Configure Applications with OIDC Discovery

You can configure applications with the OpenID Connect (OIDC) discovery documents found here:

https://{yourDomain}/.well-known/openid-configuration

For example, this is how to configure OIDC middleware for Katana v3 (OWIN):

1. Install the nuget package: Microsoft.Owin.Security.OpenIdConnect (v3.x.x)

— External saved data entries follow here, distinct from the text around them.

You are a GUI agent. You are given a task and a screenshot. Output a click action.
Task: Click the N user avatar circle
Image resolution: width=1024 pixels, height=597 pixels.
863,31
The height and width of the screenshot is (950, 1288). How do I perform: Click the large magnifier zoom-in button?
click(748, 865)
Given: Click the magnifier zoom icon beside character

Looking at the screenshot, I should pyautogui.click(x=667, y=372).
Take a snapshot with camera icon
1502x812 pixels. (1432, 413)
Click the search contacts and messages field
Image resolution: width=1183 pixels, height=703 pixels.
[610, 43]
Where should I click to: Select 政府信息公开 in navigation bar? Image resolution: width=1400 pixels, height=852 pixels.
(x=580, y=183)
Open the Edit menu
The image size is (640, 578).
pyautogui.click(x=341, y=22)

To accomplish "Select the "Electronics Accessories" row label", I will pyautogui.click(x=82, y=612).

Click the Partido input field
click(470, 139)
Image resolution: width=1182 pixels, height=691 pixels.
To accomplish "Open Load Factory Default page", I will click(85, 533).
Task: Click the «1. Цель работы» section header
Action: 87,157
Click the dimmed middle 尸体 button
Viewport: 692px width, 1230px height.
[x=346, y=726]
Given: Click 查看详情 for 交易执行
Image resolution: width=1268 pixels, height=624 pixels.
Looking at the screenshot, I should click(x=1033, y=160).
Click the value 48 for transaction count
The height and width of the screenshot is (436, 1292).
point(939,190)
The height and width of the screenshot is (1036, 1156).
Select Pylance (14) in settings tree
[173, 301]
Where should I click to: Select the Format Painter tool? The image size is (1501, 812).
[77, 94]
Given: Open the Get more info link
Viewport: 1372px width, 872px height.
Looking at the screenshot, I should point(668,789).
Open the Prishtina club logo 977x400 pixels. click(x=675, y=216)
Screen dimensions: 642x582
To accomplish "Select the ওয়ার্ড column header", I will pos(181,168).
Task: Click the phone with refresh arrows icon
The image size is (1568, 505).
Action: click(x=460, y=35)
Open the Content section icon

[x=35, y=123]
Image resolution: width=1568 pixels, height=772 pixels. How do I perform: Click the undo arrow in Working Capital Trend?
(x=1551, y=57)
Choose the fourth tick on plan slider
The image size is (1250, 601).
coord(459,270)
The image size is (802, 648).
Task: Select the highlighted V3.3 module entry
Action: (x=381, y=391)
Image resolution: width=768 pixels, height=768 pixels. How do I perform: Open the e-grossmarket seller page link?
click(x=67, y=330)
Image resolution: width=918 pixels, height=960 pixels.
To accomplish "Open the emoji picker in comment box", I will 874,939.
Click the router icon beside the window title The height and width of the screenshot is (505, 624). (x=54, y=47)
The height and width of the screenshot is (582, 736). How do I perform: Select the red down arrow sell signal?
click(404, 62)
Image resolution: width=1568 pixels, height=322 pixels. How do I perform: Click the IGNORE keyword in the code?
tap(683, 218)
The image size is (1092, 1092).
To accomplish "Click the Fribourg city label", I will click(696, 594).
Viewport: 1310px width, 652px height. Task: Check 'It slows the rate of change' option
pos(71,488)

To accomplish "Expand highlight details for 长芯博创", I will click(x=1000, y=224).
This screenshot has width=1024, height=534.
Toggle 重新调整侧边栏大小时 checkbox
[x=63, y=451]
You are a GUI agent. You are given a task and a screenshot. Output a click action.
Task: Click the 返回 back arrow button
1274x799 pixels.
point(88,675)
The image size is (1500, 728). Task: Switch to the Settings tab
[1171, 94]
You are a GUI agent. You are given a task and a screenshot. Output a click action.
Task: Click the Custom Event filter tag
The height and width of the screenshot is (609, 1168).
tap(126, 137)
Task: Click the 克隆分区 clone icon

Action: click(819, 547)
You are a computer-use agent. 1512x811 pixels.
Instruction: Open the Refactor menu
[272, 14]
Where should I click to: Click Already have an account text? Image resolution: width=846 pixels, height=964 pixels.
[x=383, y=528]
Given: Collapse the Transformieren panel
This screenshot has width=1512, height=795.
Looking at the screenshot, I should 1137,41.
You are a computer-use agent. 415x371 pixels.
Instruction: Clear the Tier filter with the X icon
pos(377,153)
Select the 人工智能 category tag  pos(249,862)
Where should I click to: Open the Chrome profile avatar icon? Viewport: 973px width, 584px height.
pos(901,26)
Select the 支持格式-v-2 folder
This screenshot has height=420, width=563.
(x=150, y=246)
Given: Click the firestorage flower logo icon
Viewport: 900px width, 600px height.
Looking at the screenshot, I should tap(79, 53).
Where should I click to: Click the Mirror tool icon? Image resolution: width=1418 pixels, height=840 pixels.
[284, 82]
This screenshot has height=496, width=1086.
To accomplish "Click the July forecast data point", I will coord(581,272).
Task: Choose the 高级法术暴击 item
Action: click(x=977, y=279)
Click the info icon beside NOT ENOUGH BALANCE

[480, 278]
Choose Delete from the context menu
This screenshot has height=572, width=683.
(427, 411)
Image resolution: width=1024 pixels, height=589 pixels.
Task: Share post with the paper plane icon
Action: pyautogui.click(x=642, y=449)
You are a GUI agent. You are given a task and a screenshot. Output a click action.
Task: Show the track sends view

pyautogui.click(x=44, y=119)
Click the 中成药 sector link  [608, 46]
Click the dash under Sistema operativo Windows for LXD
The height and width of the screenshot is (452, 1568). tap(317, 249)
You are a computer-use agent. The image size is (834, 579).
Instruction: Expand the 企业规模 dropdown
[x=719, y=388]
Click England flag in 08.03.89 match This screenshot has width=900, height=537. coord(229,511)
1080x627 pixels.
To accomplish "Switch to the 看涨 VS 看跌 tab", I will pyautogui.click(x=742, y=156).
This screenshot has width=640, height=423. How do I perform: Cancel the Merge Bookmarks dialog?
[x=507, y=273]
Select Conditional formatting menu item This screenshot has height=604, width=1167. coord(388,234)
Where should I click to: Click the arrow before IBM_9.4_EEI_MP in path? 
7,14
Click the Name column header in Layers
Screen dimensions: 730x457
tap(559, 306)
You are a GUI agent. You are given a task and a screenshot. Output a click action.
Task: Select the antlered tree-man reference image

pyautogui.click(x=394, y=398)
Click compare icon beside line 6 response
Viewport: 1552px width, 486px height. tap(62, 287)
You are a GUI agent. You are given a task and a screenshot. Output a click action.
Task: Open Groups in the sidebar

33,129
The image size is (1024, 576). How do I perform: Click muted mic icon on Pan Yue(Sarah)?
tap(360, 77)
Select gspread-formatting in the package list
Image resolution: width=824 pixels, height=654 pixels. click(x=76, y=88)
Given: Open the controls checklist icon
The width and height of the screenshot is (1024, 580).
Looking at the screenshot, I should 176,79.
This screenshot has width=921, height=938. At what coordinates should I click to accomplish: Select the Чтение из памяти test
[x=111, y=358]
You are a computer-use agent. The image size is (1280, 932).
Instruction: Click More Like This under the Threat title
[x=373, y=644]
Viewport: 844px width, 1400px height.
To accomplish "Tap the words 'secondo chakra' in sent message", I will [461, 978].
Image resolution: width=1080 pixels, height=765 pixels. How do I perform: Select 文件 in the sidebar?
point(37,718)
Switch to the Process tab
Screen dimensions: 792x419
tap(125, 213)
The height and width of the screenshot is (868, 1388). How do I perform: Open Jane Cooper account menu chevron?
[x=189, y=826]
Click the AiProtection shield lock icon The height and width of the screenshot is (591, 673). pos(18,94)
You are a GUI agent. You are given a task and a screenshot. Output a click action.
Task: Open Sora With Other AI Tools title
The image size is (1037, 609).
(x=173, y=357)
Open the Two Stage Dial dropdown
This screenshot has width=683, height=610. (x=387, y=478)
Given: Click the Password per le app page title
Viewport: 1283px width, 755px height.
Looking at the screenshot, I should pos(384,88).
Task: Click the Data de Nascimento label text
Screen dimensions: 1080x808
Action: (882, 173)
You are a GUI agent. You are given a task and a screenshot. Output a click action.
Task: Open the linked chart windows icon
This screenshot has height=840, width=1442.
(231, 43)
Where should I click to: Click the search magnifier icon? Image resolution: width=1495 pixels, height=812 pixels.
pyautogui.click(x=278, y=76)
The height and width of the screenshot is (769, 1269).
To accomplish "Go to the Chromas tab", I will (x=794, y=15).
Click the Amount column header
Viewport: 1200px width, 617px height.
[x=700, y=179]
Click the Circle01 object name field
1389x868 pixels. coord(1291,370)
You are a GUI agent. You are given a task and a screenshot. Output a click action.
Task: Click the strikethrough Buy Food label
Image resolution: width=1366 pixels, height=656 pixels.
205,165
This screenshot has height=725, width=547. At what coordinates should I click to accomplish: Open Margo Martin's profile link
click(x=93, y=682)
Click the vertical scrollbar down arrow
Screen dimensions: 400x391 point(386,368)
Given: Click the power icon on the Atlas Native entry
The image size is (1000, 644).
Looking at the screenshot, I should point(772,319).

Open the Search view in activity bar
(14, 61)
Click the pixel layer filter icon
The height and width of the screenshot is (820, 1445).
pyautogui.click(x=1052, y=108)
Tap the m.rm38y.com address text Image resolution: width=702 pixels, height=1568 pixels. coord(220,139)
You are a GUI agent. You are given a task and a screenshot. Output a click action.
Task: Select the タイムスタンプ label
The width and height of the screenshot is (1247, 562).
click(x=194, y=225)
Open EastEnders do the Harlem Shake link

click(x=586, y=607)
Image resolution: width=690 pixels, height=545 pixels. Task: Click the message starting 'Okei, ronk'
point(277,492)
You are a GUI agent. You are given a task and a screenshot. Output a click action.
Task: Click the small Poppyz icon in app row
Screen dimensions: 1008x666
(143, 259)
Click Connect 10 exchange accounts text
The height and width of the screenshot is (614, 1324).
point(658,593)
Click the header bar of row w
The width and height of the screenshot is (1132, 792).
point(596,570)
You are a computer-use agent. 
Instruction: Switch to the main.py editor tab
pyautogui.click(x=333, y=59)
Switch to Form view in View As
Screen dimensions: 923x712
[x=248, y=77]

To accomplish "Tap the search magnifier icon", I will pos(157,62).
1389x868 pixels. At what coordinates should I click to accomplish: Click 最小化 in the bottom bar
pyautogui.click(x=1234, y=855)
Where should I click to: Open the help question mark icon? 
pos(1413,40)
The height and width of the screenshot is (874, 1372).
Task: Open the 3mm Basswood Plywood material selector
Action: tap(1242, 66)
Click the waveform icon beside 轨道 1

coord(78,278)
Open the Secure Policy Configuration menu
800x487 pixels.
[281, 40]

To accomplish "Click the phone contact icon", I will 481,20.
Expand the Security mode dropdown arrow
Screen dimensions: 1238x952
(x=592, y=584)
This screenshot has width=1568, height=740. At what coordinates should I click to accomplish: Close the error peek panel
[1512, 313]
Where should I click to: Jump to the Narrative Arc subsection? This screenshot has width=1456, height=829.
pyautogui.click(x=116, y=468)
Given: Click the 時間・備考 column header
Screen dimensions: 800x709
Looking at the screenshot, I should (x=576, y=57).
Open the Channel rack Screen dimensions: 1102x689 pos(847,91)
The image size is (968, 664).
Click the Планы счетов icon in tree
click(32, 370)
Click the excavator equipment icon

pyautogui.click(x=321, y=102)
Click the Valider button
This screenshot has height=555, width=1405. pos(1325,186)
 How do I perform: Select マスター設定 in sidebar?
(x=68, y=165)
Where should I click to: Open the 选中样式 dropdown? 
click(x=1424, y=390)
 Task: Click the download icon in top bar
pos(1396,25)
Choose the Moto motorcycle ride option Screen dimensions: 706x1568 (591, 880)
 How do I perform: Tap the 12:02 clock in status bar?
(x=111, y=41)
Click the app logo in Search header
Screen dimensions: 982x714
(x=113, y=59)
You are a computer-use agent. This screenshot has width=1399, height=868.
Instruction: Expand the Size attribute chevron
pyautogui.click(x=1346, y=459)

2. Go to App_Start\Startup.Auth.cs and replace your implementation with the following:

   Log in

   to configure this snippet with your account

   app.UseCookieAuthentication(new CookieAuthenticationOptions
         {
       AuthenticationType = CookieAuthenticationDefaults.AuthenticationType
         });
   
         app.UseOpenIdConnectAuthentication(new OpenIdConnectAuthenticationOptions
         {
       Authority = "https://{yourDomain}/",
       ClientId = "{yourClientId}",
       SignInAsAuthenticationType = CookieAuthenticationDefaults.AuthenticationType,
       ResponseType = "token",
       Notifications = new OpenIdConnectAuthenticationNotifications
       {
     // OPTIONAL: you can read/modify the claims that are populated based on the JWT
     SecurityTokenValidated = context =>
     {
       // add Auth0 Access Token as claim
       var accessToken = context.ProtocolMessage.AccessToken;
       if (!string.IsNullOrEmpty(accessToken))
       {
         context.AuthenticationTicket.Identity.AddClaim(new Claim("access_token", accessToken));
       }
   
       return Task.FromResult(0);
     }
   }
         });

   Was this helpful?

   Yes /No

The OIDC middleware does not support JWTs signed with symmetric keys. Make sure you configure your app to use the RSA algorithm using public/private keys.

1. Go to Dashboard > Settings.

2. Click Show Advanced Settings.

3. Set RS256 as JsonWebToken Token Signature Algorithm and click Save.

With this setting, Auth0 will issue JWTs signed with your private signing key. Your app will verify them with your public signing key.